**Written problem:**
Starting with the line that contains "The width and" and going on through the end of the items below, write out each line again, requests included, adding 133 to every number in the coordinates given as answers. Leave the pictures out.

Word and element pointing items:
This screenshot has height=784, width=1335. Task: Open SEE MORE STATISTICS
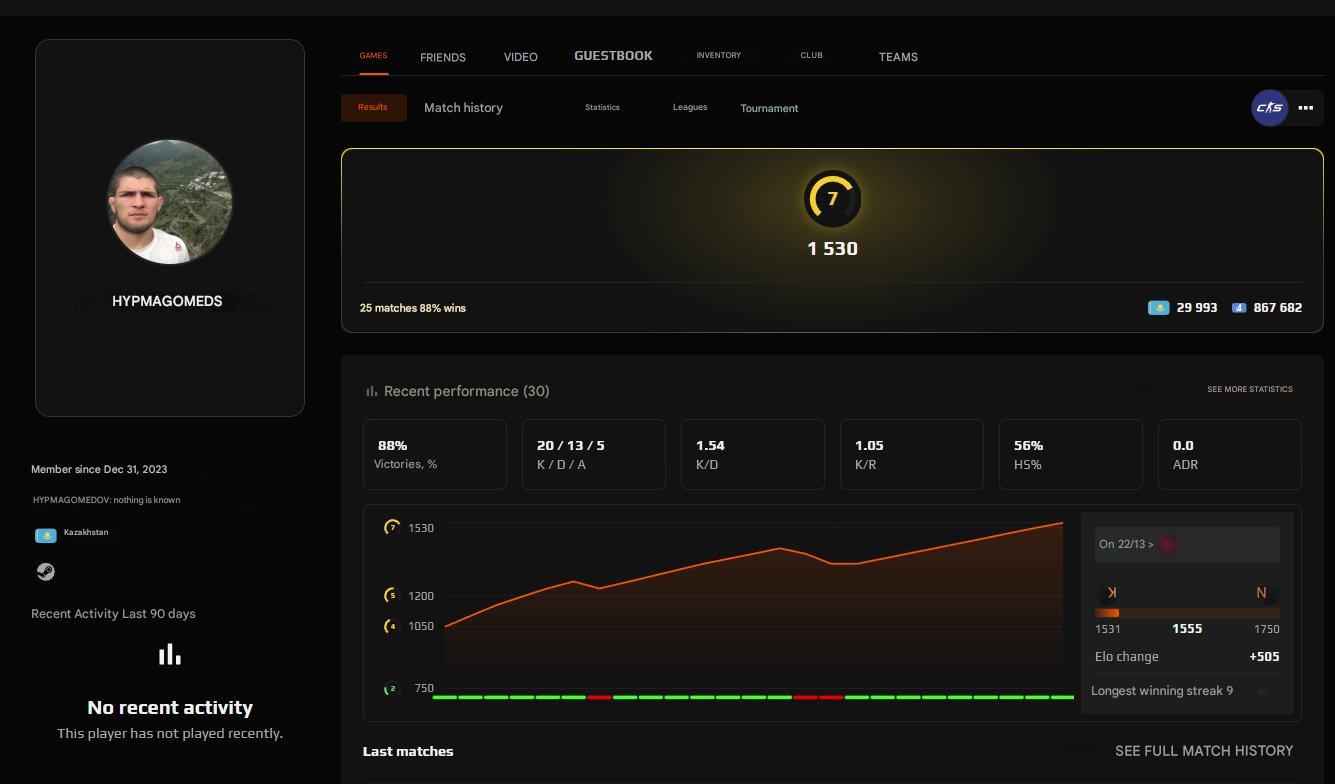pyautogui.click(x=1249, y=389)
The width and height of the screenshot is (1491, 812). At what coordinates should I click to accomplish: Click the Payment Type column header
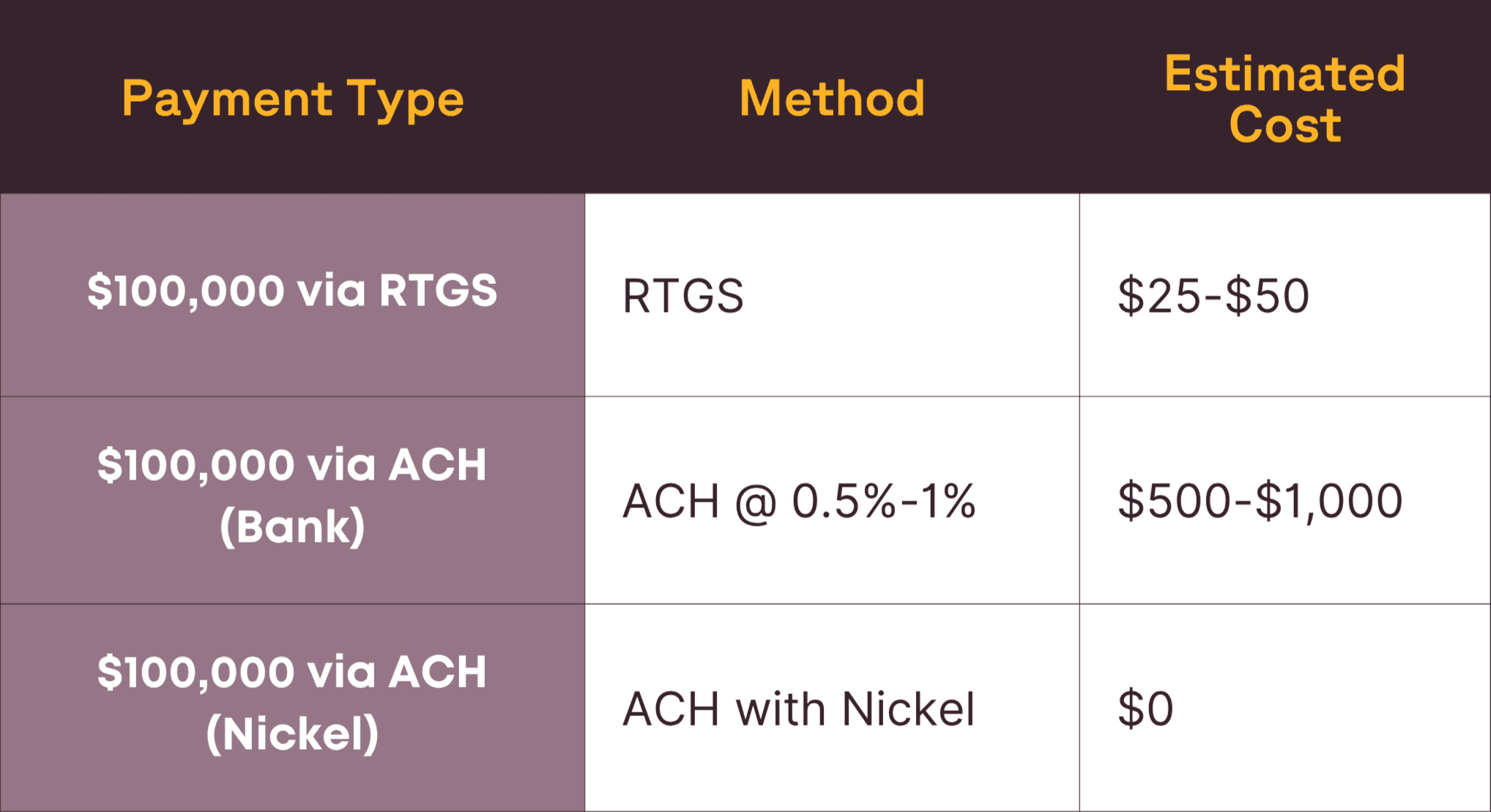click(293, 99)
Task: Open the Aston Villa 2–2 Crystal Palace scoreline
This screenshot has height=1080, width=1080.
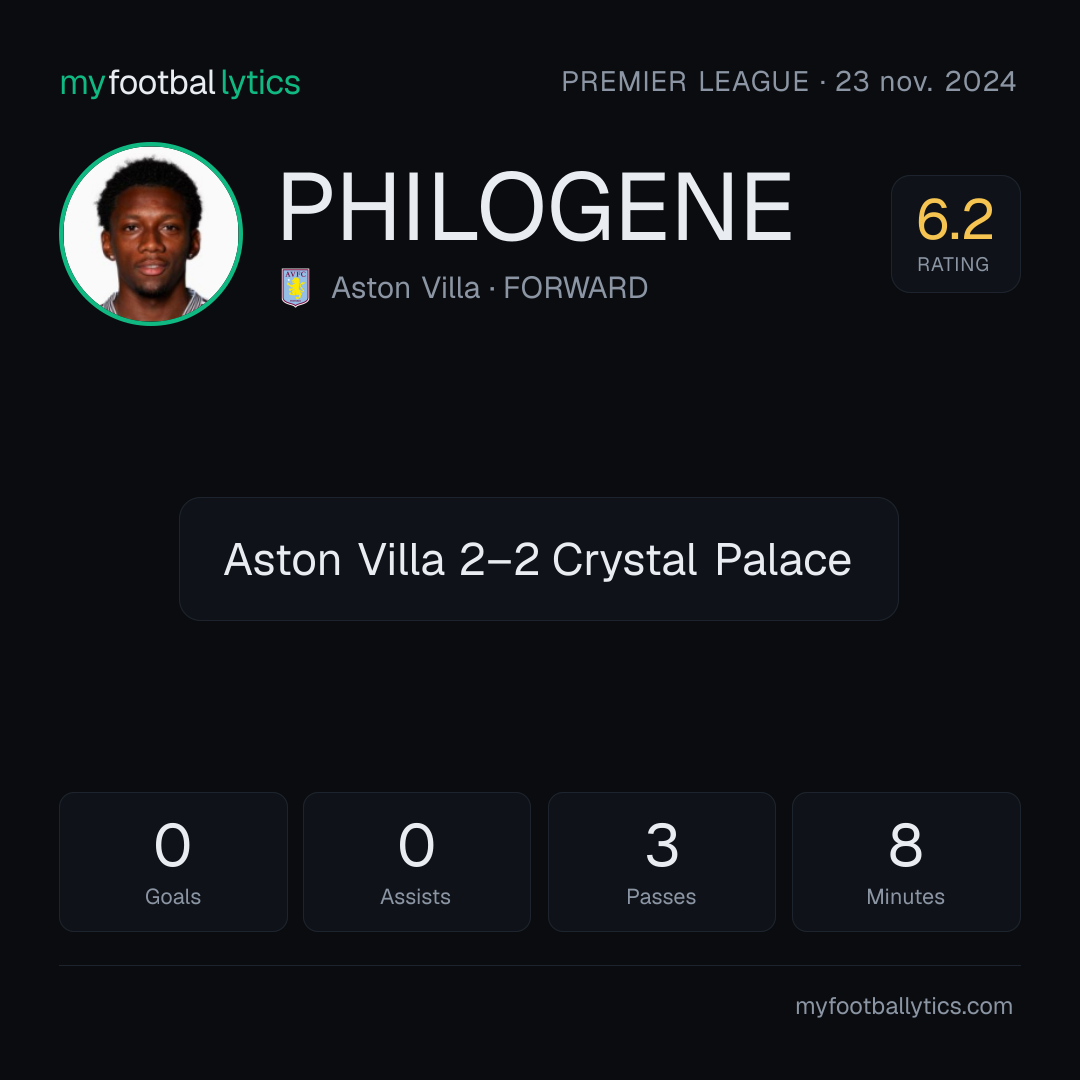Action: [538, 559]
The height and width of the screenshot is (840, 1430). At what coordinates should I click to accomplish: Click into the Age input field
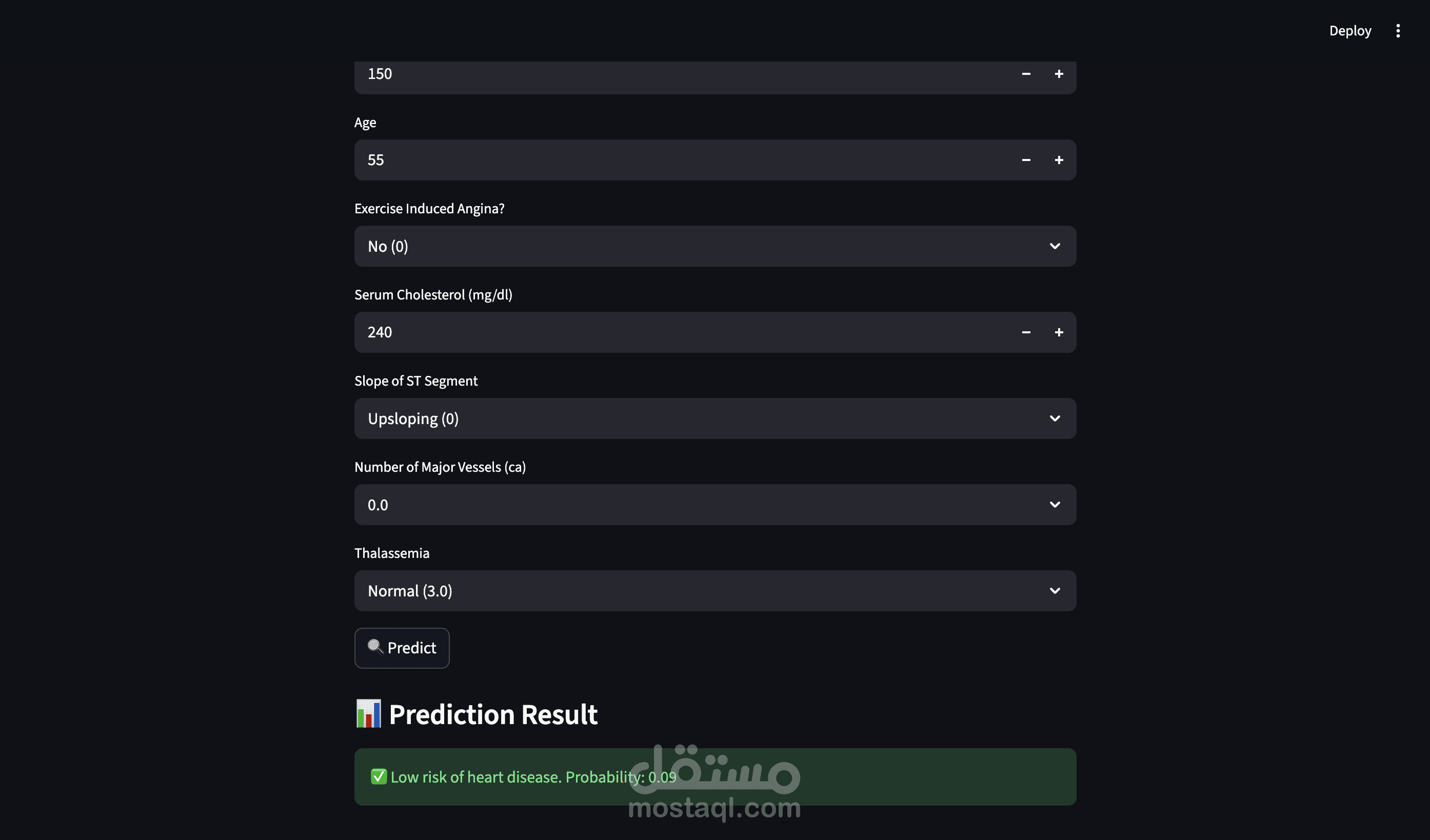(x=681, y=160)
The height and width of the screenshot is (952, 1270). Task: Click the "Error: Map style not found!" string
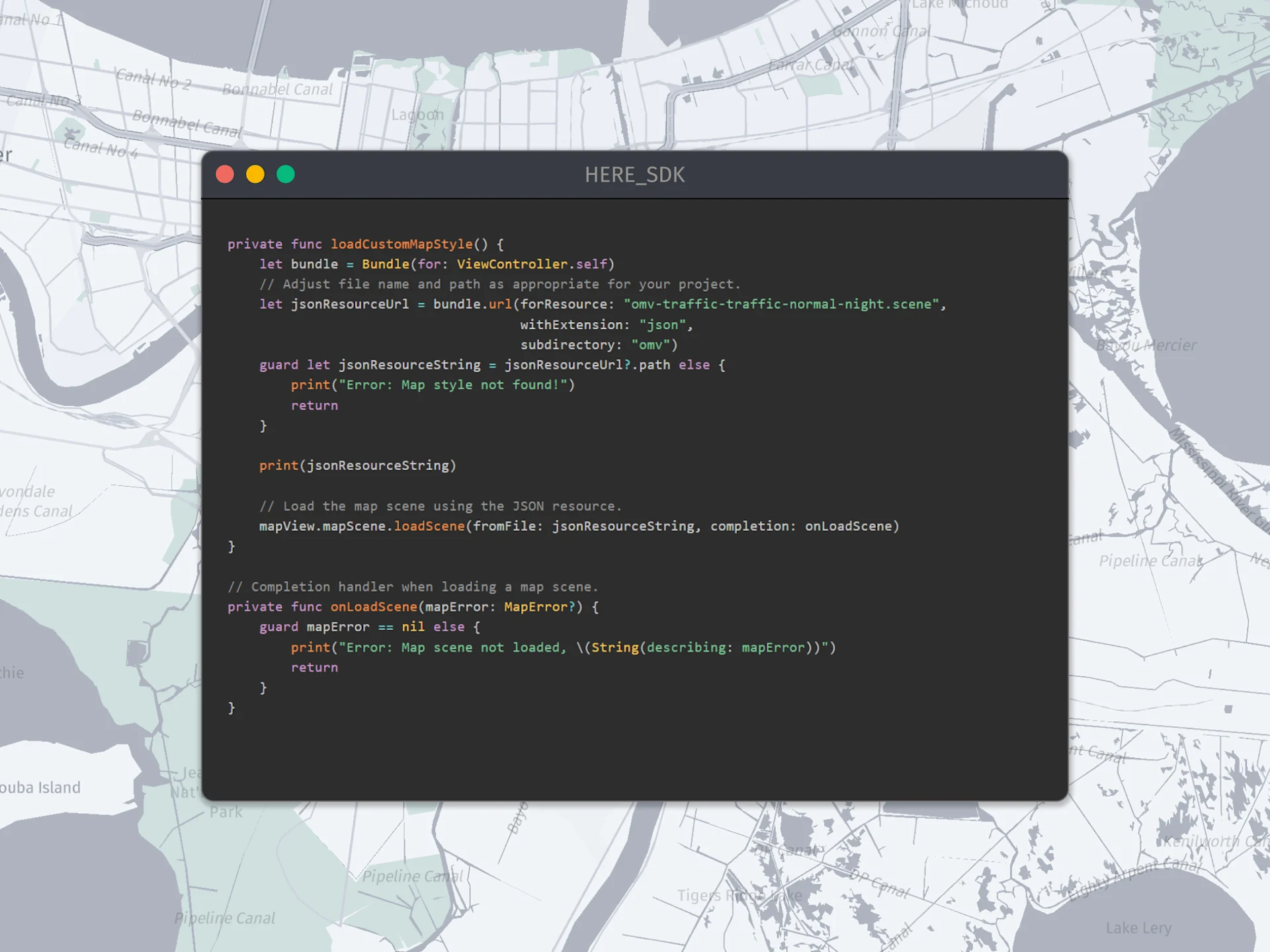pos(453,385)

**Written answer:**
The width and height of the screenshot is (1491, 812). At what coordinates should I click to accomplish: Click the Payment Type column header
click(426, 232)
Task: Open the Aston Villa 2–2 Crystal Palace scoreline
This screenshot has height=1080, width=1080.
Action: [671, 692]
The height and width of the screenshot is (840, 1430). At what coordinates should I click to accomplish: Click into the Age input field
(x=814, y=293)
The height and width of the screenshot is (952, 1270). Task: Click the "Error: Map style not found!" string
pos(586,518)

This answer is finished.